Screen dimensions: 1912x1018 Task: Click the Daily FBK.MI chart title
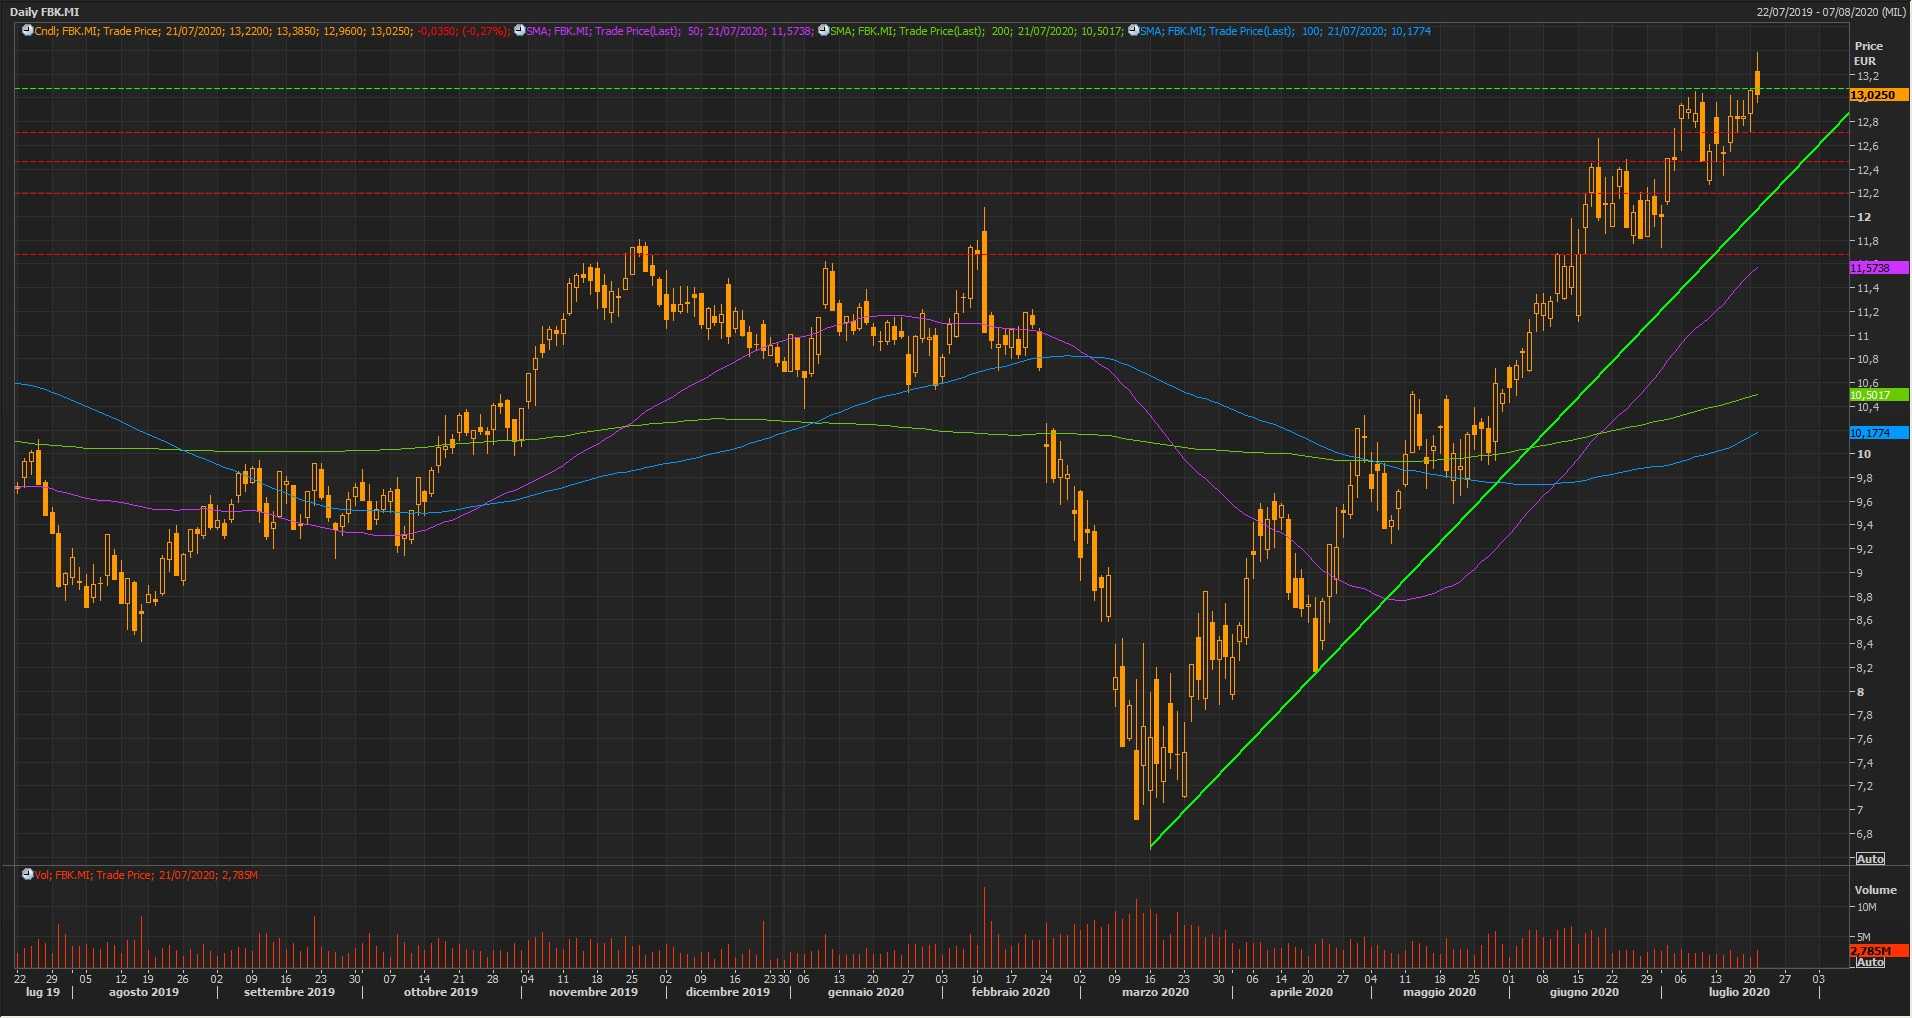coord(44,12)
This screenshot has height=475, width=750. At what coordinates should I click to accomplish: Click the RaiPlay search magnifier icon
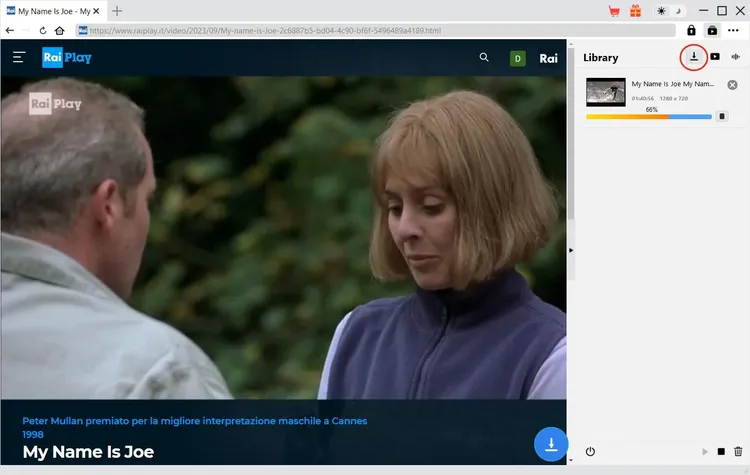(484, 58)
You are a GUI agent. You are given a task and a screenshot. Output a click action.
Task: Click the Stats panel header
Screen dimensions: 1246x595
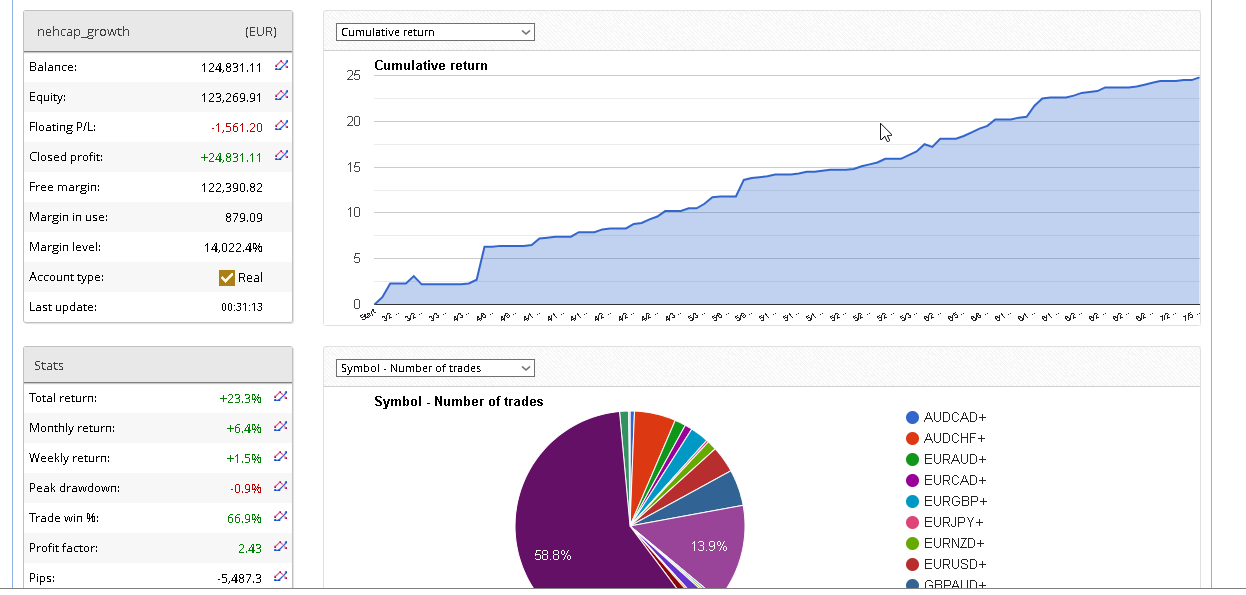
____
** WHAT THE EXERCISE ASKS **
The answer should consist of every line above, exact and free of images.

** RESULT **
Screen dimensions: 1912x1018 Task: Click the Daily FBK.MI chart title
coord(44,12)
This screenshot has height=475, width=750. At what coordinates should I click to accomplish: Click the RaiPlay search magnifier icon
(484, 58)
You are a GUI agent. You are given a task and a screenshot. Output a click action.
Task: Click the Stats panel header
Screen dimensions: 1246x595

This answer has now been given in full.